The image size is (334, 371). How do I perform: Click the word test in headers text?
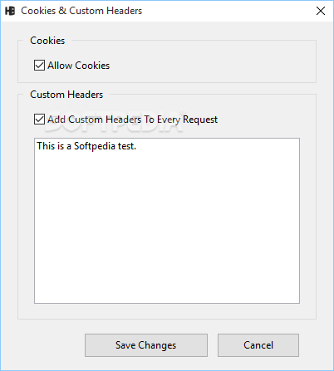126,146
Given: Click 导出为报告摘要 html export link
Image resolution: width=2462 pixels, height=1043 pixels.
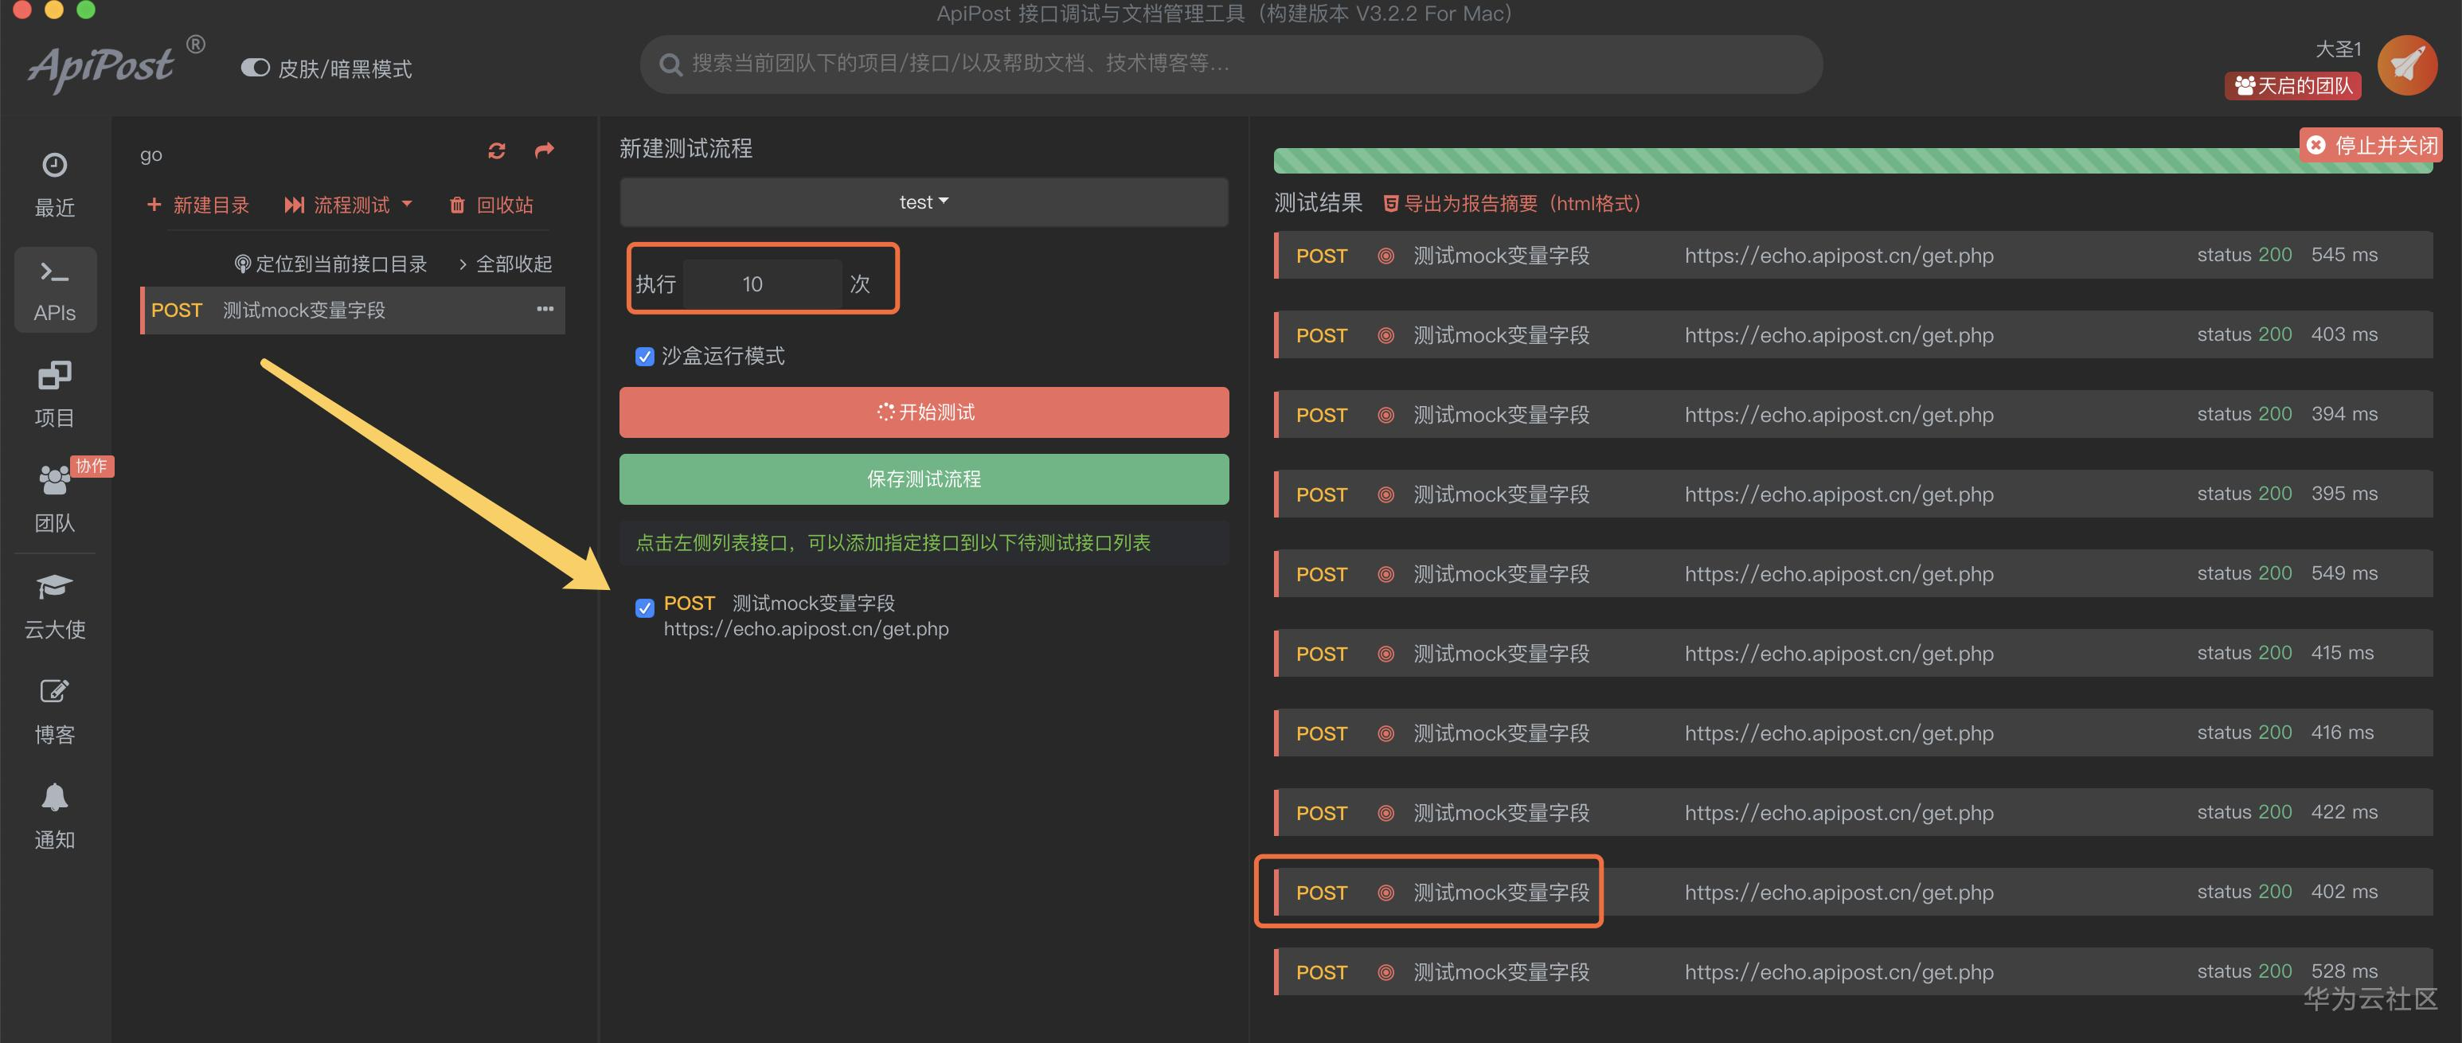Looking at the screenshot, I should [1512, 204].
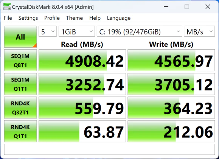Open the C: drive selection dropdown

pos(140,31)
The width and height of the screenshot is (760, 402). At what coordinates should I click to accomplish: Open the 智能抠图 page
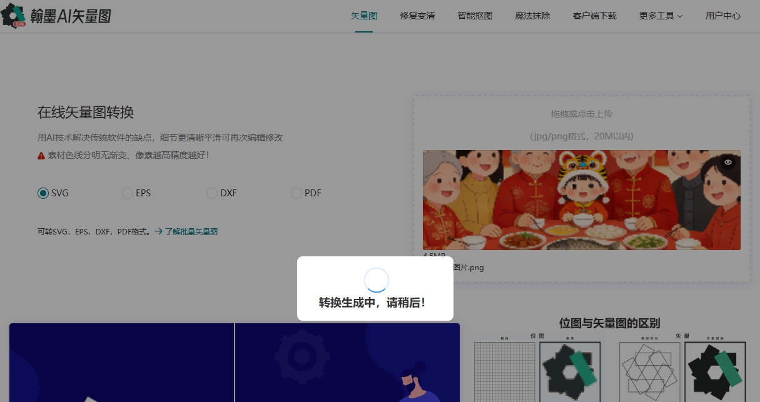[x=475, y=16]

━━━━━━━━

Rewrite all the data above, swapping every "pixels" for "px" and changing nothing else. Leave the pictures out.

The image size is (334, 371). How do I perform: Click the word test in headers text?
126,146
Given: Click 导出为报告摘要 html export link
Image resolution: width=2462 px, height=1043 px.
Looking at the screenshot, I should [1512, 204].
Open the C: drive selection dropdown

pos(140,31)
The width and height of the screenshot is (760, 402). At what coordinates should I click to accomplish: Open the 智能抠图 page
[x=475, y=16]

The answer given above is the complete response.